▸ Try it: Your output should be the line that contains "This screenshot has width=746, height=495." and all lines after it in the records, retyped exactly through the last one.
-------- Given records
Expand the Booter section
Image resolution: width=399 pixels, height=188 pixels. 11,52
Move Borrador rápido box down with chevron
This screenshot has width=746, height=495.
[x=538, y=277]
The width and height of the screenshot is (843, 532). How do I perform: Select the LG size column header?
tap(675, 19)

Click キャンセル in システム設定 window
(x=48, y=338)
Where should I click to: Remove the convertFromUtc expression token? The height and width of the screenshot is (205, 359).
----------------
▸ Task output:
This screenshot has width=746, height=495.
[x=538, y=277]
The width and height of the screenshot is (843, 532). How do I perform: Select the LG size column header?
tap(675, 19)

Click キャンセル in システム設定 window
(x=48, y=338)
Where should I click to: Remove the convertFromUtc expression token? The height and width of the screenshot is (205, 359).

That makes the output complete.